I certainly wouldn't rely on symmetric encryption alone to store passwords. If the password leaks, you expose all passwords in mere seconds. Plus you can see your user's plaintext passwords (since you have the key), which you should not be able to do. But as an extra measure symmetric encryption has already proven itself to be useful.
It's a good system, especially compared with the current best practice of simply hashing passwords with bcrypt and calling it a day.
I can't recall it off the top of my head, but Facebook has a similarly impressive system with more secret sauce involved for performance at scale. I believe what they do is the following:
1. Hash the password with MD5(password).
2. Generate a 20-byte (160-bit) random salt (this is well over the 64 bits you'd need to defend against birthday attack collisions).

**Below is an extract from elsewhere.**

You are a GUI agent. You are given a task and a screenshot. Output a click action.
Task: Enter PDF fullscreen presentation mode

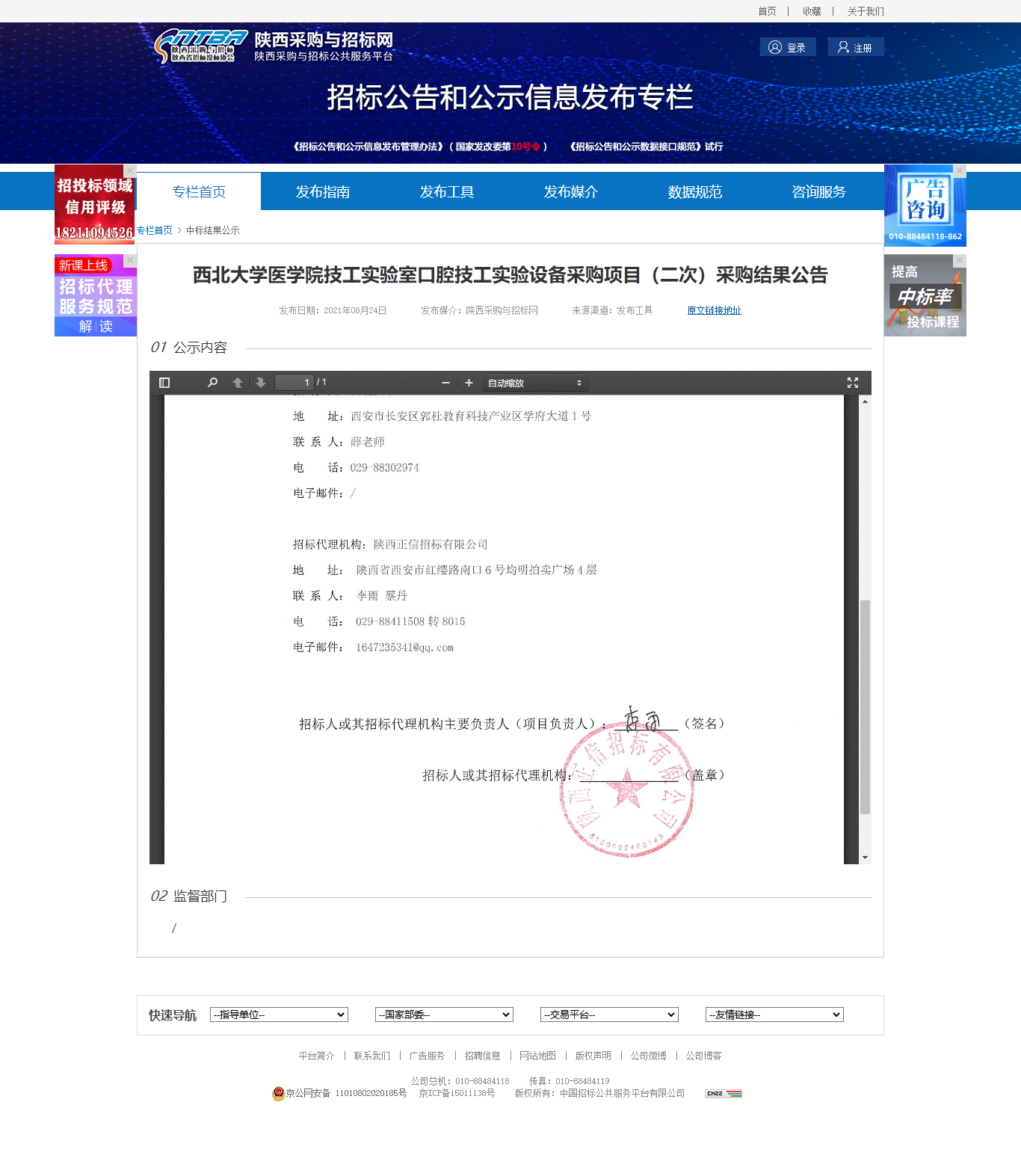click(852, 383)
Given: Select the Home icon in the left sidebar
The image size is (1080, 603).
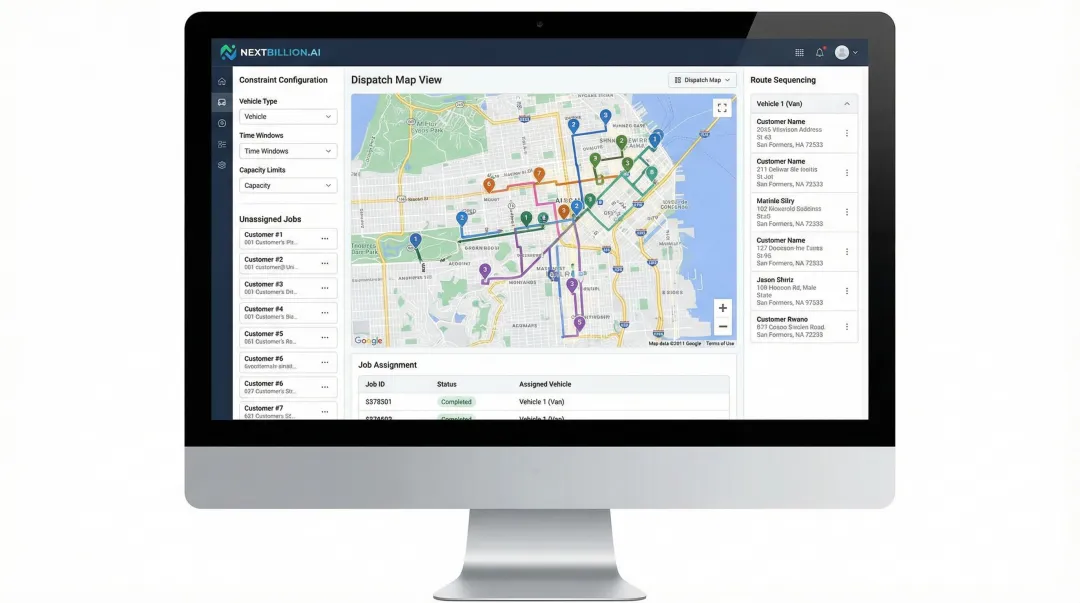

3. Hash with hmac_sha1(hash, salt).
4. Send this value to a separate server for further operations (mitigates offline brute-forcing).
5. Hash in a secret key with hmac_256(hash, secret). Note this operation is on a separate server. The secret key might be colloquially termed a "pepper".
6. Hash with scrypt(hash, salt) to make local computation slower.
7. Shrink the final value with hmac_256(hash, salt) for efficient database storage.
If any Facebook engineers are around, please correct me if I've missed or misinterpreted any part of that.
The current best practice of simply hashing passwords with bcrypt is fine, and anything past that which doesn't doesn't involve (probably per-password) use of an HSM adds only marginal value.
I wouldn't want anyone to read this and get the impression that "secret peppers" and multiple hashing rounds and HMAC were important components of a password storage system. They are not: they're things that message board nerds come up with.
If you want to be a step better than just storing passwords with bcrypt, your next step is to create an authentication service that runs on separate hardware with an "is this password valid" and "enroll this password" API and nothing else. The stuff people do instead of this is basically cosmetic.
>>The current best practice of simply hashing passwords with bcrypt is fine, and anything past that which doesn't doesn't involve (probably per-password) use of an HSM adds only marginal value.
Yep, I mostly agree. As I said elsewhere in the thread, I wouldn't really recommend this sequence to any company unless it were very large and had a mature ops team to handle it. There's a lot of diminishing returns here.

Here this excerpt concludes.